#### Directions for this task:
Extend the article about the questions parents may be asked during their young child's communication assessment, starting after its last sentence.

It is normal for parents to be worried about any assessment or evaluation of their young child. Parents will be worried about the results or outcome of the assessment but they might also be anxious about what questions will be asked. It is always difficult to deal with something that is unknown or unfamiliar.
What questions are asked may depend on who is doing the assessment or evaluation and the purpose of the assessment. For example, one examiner may be concerned whether: (1) There is a delay or difference in your child's development compared to his or her age; and (2) If the delay or difference is significant enough to qualify him or her for services under state guidelines. In Indiana, for example, a child must have a 20% delay in the communication area to qualify for the state's First Steps or birth to three intervention program. Various other questions might be asked by an examiner if he or she is trying to make a differential diagnosis, i.e., he or she is considering autism spectrum disorder and/or some other diagnosis. More detailed questions might be asked if the examiner is gathering information to determine a starting point or baseline for your child's intervention program.
The purpose of this article is to identify some of the questions that you might be asked during a language/communication assessment for program eligibility or for a diagnosis. Although the article was written to help parents, speech language pathologists may also wish to use some of the questions to supplement the information they have gathered through any formal published communication inventory.
There is a reason that you as the parent may be asked lots of questions about your child and his or her communication skills. Sometimes it is difficult to directly assess or evaluate the child suspected of or diagnosed with an autism spectrum disorder. The assessment or evaluation may need to consist of an observation and many interview questions rather than extensive direct testing of the child. How much you as the parent will be asked, will depend on your child's skill level. Frequently, the more able the child, in terms of communication skills, the more direct assessment of the child that may take place. Generally it is the child with fewer skills that necessitates a high dependence by the examiner on using interview questions.

#### Material provided:
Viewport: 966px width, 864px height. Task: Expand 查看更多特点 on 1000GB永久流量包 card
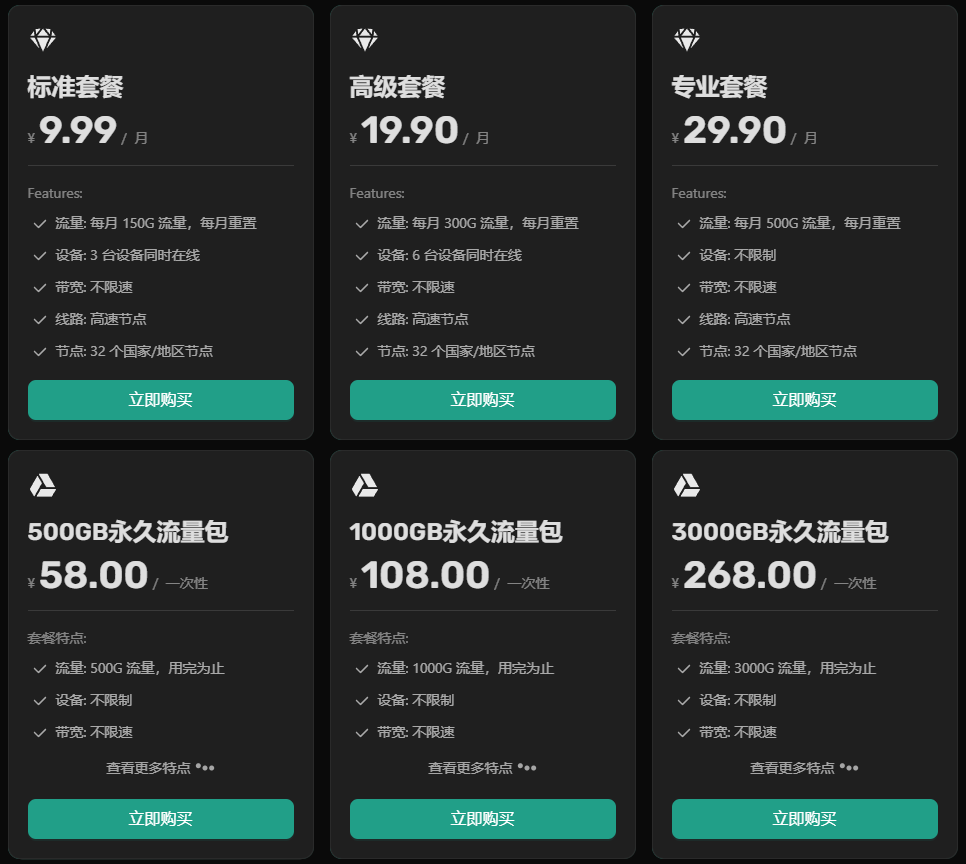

#### Response area:
Areas or topics that might be probed include the following: developmental history and patterns of development, language development in terms of comprehension and expression, means/interest/effectiveness of communication, and play behavior. The following sections will give you some clues about the questions that might be asked. This advance information will give you time to think about the questions before the assessment or evaluation occurs. You might want to review family video to help you remember what was happening at a specific age. You might want to jot down some notes so you don't forget information or examples. Remember the purpose of this list is to make you less anxious rather than more anxious. The list may also trigger some other observations that you wish to share or questions that you wish to ask of the examiner. It is OK to tell the examiner that you don't remember exact details or to acknowledge that you need to guess about skills or an age level.
The History of Development and Pattern of Development
At what ages did your child coo, babble, use jargon speech and use his or her first words (cooing = vowel like sounds; babbling= consonant+vowel play such as "bababa"; jargon= vocal production that sounds like speech but is really nonsense)?
- Was he or she as vocal and responsive to your communication efforts as other children when they were that age (e.g., brothers and sisters, cousins, neighborhood children)? Did he or she look at you, smile, and vocalize? Did he or she often turn away or ignore you when you talked to him or her?
- Was there anything different about your child's pattern of development? Did he or she make steady progress with communication milestones? Did he or she ever lose skills?
- Did he or she have frequent ear infections or any other significant illness?
- Did he or she have feeding or eating problems?
Comprehension of Language
- At what age did your child turn toward whomever said his or her name?
- Does he or she stop an activity, even briefly, if told “No”?
- Does he or she seem to recognize common words such as names of family members, animals, food, and familiar places when someone is talking directly to him or her? Recognition may be signaled by excitement, smiling, running to go get a jacket or some other such behavior.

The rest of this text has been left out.